ARGUMENTS THAT WERE MADE. Ezra points us to Julian Sanchez's excellent rebuttal to Megan McArdle's claim that critics of the war were just a wrong as the supporters. For my part, it's somewhat difficult to respond to McArdle's post, since not only does she argue strictly from anecdote but she also declines to specify most of the allegedly erroneous anti-war arguments. Adding on to Sanchez, it's worth identifying some arguments that were, in fact, in circulation at the time:

  • The war would be enormously costly, and the administration's claims that the war could be funded primarily by Iraqi oil revenues were transparently farcical. (As Matt says today, a candid assessment of the costs would have made it impossible to justify the war, and it's obviously false to say that everyone took them at face value.)
  • The fact that Iraq was riven by ethnic divisions and lacked a strong civil society made it a particularly implausible candidate for forced democratization.
  • Whether or not Iraq had some weapons that could fall under the essentially useless "WMD" rubric, it did not pose any significant security threat to the United States. (Obviously, possessing chemical weapons that are significantly less dangerous to American civilians than bombs you can build with materials at any Home Depot do not constitute a meaningful security threat, especially since Iraq had no means of delivering such weapons.) There was never good evidence that Iraq had any nuclear weapons capacity, or was anywhere near acquiring it.
  • Iraq had no substantial connection to al-Qaeda, and was a diversion from pursuing Islamist terrorism in the wake of 9/11.
  • The Bush administration was dishonest and incompetent, and even if the war might be a good idea in the abstract in particular the war was unlikely to come out well.

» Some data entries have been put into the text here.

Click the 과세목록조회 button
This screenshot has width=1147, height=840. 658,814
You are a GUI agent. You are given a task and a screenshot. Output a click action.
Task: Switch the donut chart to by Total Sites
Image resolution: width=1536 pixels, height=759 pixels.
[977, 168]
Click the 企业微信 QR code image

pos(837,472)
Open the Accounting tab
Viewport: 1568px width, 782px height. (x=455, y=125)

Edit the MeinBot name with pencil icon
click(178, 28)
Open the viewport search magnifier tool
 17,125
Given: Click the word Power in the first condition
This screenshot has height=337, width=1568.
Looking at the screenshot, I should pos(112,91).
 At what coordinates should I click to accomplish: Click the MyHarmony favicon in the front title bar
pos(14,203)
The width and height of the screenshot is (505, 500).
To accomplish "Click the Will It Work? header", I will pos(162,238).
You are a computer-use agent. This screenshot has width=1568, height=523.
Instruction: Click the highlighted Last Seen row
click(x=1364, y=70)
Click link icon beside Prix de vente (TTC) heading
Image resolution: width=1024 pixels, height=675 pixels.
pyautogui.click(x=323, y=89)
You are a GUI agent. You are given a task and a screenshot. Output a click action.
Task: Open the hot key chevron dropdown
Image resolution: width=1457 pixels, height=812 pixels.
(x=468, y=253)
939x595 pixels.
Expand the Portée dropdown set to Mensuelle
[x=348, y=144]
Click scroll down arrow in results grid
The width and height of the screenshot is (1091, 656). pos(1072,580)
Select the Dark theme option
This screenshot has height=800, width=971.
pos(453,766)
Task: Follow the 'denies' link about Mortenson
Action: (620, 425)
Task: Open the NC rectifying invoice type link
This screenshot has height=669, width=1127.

Some people (although not me) were smart enough to use this principle to discount any WMD claims made by the American government entirely. As Daniel Davies says, "[g]ood ideas do not need lots of lies told about them in order to gain public acceptance."

I don't mean to suggest that critics of the war didn't make bad arguments or erroneous predictions -- they did. But it's equally silly to claim that all anti-war critics were simply lucky, or that none of the outcomes of the war were foreseen. If McArdle never heard any of the above arguments, this says more about her circle of friends (and the general exclusion of anti-war voices from prominent media outlets) than about the quality of anti-war arguments.